Desse modo, Francisco está no trilho que fez o sucesso das igrejas evangélicas. Ele está tentando resgatar, de um modo específico, mais sutil que o até agora mostrado por evangélicos, o apelo ao abstrato que permite que cada um se identifique com a Igreja e sinta aquilo que em nossos tempos é necessário sentir, a força de ser um indivíduo, uma pessoa, alguém semelhante ao self made man, mas sem ser propriamente alguém que precise do dinheiro para assim se considerar. O necessário é se integrar no poder ou mostrar ter algum poder. Um poder que é poder verbo, não só poder substantivo. O poder fazer. Isso dá destaque. E isso é mais fácil de ser conseguir que o dinheiro. Pois o poder fazer é algo que possui graus. Todos podem saber fazer algo e se sentirem indivíduos, pessoas.
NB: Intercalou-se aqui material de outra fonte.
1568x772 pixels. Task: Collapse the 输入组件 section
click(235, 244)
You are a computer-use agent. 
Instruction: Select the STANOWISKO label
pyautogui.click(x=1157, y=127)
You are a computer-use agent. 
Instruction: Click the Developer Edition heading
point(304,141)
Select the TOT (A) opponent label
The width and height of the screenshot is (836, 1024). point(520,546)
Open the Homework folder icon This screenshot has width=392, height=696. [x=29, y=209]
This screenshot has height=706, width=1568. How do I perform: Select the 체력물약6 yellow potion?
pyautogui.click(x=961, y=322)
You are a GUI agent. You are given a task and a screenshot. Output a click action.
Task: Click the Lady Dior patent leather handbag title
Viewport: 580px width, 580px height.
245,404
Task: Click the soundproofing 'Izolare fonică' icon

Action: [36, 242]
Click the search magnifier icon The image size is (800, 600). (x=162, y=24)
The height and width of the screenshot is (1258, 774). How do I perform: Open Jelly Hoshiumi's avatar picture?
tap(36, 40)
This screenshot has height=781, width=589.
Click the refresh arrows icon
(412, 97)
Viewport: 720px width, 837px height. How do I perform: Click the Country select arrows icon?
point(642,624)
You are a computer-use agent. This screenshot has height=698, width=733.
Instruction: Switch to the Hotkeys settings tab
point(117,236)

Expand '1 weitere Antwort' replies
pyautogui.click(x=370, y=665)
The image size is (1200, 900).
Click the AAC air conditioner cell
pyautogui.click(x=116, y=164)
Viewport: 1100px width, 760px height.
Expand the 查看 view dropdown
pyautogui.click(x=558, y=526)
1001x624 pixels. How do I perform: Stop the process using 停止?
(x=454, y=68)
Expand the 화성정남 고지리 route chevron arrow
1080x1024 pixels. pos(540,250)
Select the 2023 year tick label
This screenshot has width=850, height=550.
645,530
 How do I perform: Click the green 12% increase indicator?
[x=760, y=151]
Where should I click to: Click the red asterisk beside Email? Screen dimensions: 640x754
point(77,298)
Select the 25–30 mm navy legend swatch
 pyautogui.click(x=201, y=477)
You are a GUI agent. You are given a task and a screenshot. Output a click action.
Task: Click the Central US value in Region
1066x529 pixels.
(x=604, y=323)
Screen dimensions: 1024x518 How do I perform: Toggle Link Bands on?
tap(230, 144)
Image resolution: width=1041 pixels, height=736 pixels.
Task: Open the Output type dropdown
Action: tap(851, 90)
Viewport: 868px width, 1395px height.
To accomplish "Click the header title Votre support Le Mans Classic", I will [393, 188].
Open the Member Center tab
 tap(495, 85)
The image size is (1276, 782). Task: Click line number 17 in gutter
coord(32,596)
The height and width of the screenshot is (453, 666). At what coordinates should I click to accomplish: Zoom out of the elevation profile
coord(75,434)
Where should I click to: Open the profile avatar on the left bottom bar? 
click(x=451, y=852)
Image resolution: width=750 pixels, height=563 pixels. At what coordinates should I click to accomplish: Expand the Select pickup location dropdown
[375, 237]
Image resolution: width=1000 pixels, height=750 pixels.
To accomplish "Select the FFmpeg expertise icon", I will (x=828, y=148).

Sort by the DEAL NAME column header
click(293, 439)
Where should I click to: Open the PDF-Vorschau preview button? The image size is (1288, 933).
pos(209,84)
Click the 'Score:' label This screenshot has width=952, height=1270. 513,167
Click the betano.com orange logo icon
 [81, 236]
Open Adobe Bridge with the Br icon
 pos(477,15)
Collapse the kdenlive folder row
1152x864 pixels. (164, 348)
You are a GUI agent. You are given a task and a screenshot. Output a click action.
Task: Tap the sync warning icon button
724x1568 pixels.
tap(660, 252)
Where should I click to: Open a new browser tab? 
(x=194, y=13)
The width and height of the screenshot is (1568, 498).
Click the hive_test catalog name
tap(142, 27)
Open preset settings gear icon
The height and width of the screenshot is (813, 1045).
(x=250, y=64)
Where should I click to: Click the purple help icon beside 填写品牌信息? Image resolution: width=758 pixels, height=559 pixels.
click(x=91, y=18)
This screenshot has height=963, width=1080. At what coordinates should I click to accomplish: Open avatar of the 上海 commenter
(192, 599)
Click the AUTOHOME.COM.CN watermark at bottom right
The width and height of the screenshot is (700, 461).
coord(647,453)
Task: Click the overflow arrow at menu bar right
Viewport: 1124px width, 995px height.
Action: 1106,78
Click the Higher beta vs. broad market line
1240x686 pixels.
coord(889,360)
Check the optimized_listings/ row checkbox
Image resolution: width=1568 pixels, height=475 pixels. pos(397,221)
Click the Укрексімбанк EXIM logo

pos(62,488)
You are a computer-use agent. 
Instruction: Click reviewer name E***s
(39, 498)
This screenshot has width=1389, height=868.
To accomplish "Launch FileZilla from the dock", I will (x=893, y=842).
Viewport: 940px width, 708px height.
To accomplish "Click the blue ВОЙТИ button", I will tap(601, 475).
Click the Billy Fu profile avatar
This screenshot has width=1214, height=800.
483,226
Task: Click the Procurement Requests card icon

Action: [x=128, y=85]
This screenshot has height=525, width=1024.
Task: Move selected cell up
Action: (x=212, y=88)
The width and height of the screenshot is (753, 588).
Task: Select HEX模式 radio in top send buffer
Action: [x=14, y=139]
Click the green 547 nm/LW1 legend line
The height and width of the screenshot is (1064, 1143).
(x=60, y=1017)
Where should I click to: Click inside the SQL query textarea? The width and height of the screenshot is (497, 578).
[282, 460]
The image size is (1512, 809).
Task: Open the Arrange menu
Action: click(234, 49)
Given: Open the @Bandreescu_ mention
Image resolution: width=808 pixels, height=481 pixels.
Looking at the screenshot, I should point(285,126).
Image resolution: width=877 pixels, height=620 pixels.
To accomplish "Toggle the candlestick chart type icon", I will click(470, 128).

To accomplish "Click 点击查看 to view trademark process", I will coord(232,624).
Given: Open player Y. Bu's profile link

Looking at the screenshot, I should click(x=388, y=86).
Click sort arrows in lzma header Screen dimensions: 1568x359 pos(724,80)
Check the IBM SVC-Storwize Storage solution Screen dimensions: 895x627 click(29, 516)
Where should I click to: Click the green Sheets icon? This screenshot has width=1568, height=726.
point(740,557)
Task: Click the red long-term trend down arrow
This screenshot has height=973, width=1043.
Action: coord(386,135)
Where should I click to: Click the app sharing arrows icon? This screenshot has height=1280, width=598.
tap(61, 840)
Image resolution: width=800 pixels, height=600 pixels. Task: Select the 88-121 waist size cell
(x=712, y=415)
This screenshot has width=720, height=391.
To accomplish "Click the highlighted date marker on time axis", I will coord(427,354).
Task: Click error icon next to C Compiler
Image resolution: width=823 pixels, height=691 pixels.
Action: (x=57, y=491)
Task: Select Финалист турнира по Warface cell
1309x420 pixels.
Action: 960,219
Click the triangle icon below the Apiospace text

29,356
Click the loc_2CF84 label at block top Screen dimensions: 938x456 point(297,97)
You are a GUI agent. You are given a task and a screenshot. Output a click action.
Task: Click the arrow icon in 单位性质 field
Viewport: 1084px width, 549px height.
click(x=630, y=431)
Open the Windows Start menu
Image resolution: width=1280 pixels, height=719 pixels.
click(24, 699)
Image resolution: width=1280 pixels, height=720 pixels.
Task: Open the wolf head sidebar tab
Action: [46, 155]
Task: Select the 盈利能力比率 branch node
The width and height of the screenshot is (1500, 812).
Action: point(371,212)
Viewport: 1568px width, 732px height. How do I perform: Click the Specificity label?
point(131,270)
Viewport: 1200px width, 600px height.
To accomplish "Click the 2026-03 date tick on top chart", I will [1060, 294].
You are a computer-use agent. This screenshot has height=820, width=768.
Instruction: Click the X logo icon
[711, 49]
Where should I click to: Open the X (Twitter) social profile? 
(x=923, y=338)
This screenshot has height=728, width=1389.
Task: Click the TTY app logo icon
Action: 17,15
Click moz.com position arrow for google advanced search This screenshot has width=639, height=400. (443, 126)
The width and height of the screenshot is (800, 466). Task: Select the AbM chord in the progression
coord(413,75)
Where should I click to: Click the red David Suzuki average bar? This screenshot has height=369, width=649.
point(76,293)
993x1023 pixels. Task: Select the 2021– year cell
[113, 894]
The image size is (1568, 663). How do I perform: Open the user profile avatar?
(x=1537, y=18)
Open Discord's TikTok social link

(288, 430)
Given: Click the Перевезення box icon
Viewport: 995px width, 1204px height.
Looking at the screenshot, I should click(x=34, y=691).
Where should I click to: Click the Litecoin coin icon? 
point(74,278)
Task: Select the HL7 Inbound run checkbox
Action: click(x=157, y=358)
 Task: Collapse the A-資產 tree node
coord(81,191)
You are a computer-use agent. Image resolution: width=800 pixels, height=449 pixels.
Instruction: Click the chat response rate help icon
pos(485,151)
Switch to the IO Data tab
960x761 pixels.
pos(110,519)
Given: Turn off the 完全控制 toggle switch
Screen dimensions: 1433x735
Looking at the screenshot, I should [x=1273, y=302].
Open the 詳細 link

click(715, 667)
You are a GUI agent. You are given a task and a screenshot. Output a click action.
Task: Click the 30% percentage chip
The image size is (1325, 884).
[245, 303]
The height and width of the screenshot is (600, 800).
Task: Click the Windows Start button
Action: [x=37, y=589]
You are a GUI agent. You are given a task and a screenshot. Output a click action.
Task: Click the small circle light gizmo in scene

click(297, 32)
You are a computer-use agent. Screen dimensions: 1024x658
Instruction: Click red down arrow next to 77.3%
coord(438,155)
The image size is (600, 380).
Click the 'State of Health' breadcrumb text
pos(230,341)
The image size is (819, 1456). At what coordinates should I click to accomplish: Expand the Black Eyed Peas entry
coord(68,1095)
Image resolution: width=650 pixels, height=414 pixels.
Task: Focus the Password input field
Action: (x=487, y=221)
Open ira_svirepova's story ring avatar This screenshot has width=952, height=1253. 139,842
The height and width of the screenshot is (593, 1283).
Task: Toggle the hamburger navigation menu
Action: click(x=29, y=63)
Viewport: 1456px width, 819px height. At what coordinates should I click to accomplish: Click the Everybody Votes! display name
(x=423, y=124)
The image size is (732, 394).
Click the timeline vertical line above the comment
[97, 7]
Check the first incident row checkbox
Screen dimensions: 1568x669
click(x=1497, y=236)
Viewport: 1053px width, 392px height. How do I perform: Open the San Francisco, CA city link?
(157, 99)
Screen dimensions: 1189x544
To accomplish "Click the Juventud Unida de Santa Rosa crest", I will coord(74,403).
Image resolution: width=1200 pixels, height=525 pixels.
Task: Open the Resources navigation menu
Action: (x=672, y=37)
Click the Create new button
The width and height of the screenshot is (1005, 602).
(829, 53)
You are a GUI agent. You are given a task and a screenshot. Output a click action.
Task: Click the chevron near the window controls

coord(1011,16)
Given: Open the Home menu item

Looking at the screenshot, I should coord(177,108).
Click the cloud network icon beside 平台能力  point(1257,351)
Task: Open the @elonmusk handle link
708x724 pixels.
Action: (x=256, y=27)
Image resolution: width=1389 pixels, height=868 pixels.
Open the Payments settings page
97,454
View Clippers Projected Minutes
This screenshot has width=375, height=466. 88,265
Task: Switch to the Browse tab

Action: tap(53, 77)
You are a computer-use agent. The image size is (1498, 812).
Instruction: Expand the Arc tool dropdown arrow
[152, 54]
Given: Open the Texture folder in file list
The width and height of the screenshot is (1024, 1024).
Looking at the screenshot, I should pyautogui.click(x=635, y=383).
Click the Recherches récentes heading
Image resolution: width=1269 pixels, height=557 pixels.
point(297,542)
Essa realização no campo do pequeno, que é tipicamente franciscana, não deixa de apelar para algo que é abstrato – o poder – e ao mesmo tempo concretamente particular, a habilidade que se tem ou que se conquista na infância ou na juventude ou até depois.

Francisco sabe o que faz. E ele está talhado para o cargo. Francisco vai testar seu liberalismo na sua missão de arrebanhar os pobres. O Brasil é o melhor lugar para iniciar essa tarefa.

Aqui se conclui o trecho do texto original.